Selected excerpt
[c-nsp] ospf (passive-interface default)

Scott Miller fordlove at gmail.com
Tue Mar 3 16:05:36 EST 2015


It will be enabled for all interfaces - but only actively advertising the
10.10.10.0/30 network.  Passive interfaces accept routing updates, but do
not send them (if explicitly configured and included in the network
command).

I haven't tried OSPF on a per-interface other than an IOS-XR and the
parameters are a bit different.

router ospf 1
 area 0
  interface GigabitEthernet0/0/0/0
 !
!

Scott

On Tue, Mar 3, 2015 at 1:41 PM, CiscoNSP List <cisconsp_list at hotmail.com>
wrote:

> Hi Everyone,
>
> Dont have a lab handy to test this, so hoping someone can answer:
>
> If you configure:
>
> router ospf 1
> network 10.10.10.0 0.0.0.3 area 1
>
> without passive-int default, will ospf be "enabled" on all Interfaces, or
> just the Interface with 10.10.10.0/30 configured on it?
>
> I was always under the impression that (best practice) is to do the
> following, so that ospf is disabled on all ints, apart from the ones
> configured with "no passive int foo"

Work to complete
(a) According to the OSPF mailing list post, what do passive interfaces do with routing updates?
(b) Write out the stretch of the OSPF mailing list post from "It will be enabled" through "a bit different.".
(c) Name every configuration line in the IOS-XR example in the OSPF mailing list post, leaving out lines that hold only "!".

Collected data
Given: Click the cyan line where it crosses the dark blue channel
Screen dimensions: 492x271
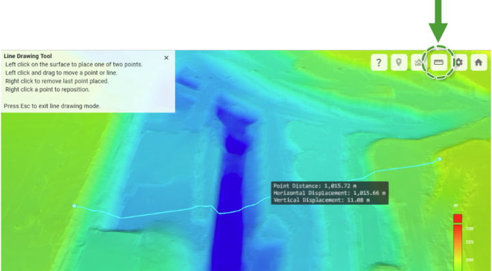Looking at the screenshot, I should (x=228, y=212).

Results of the tasks
(a) They accept routing updates but do not send them.

(b)
It will be enabled for all interfaces - but only actively advertising the
10.10.10.0/30 network.  Passive interfaces accept routing updates, but do
not send them (if explicitly configured and included in the network
command).

I haven't tried OSPF on a per-interface other than an IOS-XR and the
parameters are a bit different.

(c)
router ospf 1
area 0
interface GigabitEthernet0/0/0/0